Но и Ульянов незаметно для себя подражал своей ученице-учительнице в выговоре и лицевой мимике. Мария Александровна умела думать и по-французски и по-немецки, и, думая, она словно ритмически, во внутреннем жесте повторяла те навыки, приемы, тот стиль среды, где говорили на изящном, всегда приподнятом, французском и многословном, не гибком, но глубокомысленном немецком языке. Ее душа растворялась в этом стилевом жесте, и физик хотел найти эту неуловимую душу, найти свою Марию Александровну, девушку своего времени и среды.

Как-то над английским текстом, где говорилось о милой Мэри, он назвал свою учительницу уменьшительным именем Мэри, и она вскинула на него глаза, покраснела и улыбнулась такой своей собственной, такой прочно, внутренне своей улыбкой, что Илья Николаевич стал часто называть ее и много лет потом называл Мэри.

Она забирала над ним постепенно власть.
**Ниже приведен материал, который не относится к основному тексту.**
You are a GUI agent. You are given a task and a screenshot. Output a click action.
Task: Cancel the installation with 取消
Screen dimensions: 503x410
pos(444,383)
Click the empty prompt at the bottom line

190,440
Видно было, что и в семье Веретенниковых идет от нее устраивающее, хозяйственное начало. Старшая девочка Веретенниковых дружила с теткой, как с подругой, а няня советовалась с "молодой барышней", как со старшей в доме; инспектор часто, обводя взглядом жену и свояченицу, спрашивал: "А ну, как думает мой парламент?", и Машеньку звал в шутку - эта шутка тоже укрепилась в семье на долгие годы - "ganz akkurat", подделываясь под немецкий акцент.

Они объяснились совсем неожиданно, в дверях пансионской библиотеки, куда Машенька Бланк пошла наконец сдавать оба журнала, то есть и не объяснились даже, а учитель физики понял по взгляду, когда он столкнулся с девушкой, что только ее, и никого другого на свете, хочет иметь женой.

- Запишите эти книги на меня, - сказал Илья Николаевич библиотекарше.

Он хотел держать их в руках, раскрыть и тут же на месте загадать - будет или не будет, хотел перечитывать строки, читанные ее глазами, - в этом сдержанном небольшом человеке, умевшем хохотать, как младенец, покатываться с хохоту, ласковом в классе, твердом в обязанностях и тоже по-своему "совсем аккуратном", горячей волной встала вдруг кровь, он был в один миг ослеплен и порабощен тем, что почувствовал, тем, что в нем зрело все эти дни и поднималось к сердцу так медленно.

- Будьте вечером, после класса, в саду. - И Мария Александровна ответила: "Хорошо", а может быть, и не ответила, а только голову наклонила, но оба они встретились вечером на горе, где сейчас Парк культуры и отдыха и стоит высокая башенка обсерватории имени Ильи Николаевича Ульянова.

В те годы на этом месте дико и пышно рос мелкий кустарник, стояли вязы и липы, шли путаные дорожки с двумя-тремя серыми от дождей деревянными скамьями, и это место прогулок спускалось вниз по самый дремучий овраг, за которым тогда еще стоял лес.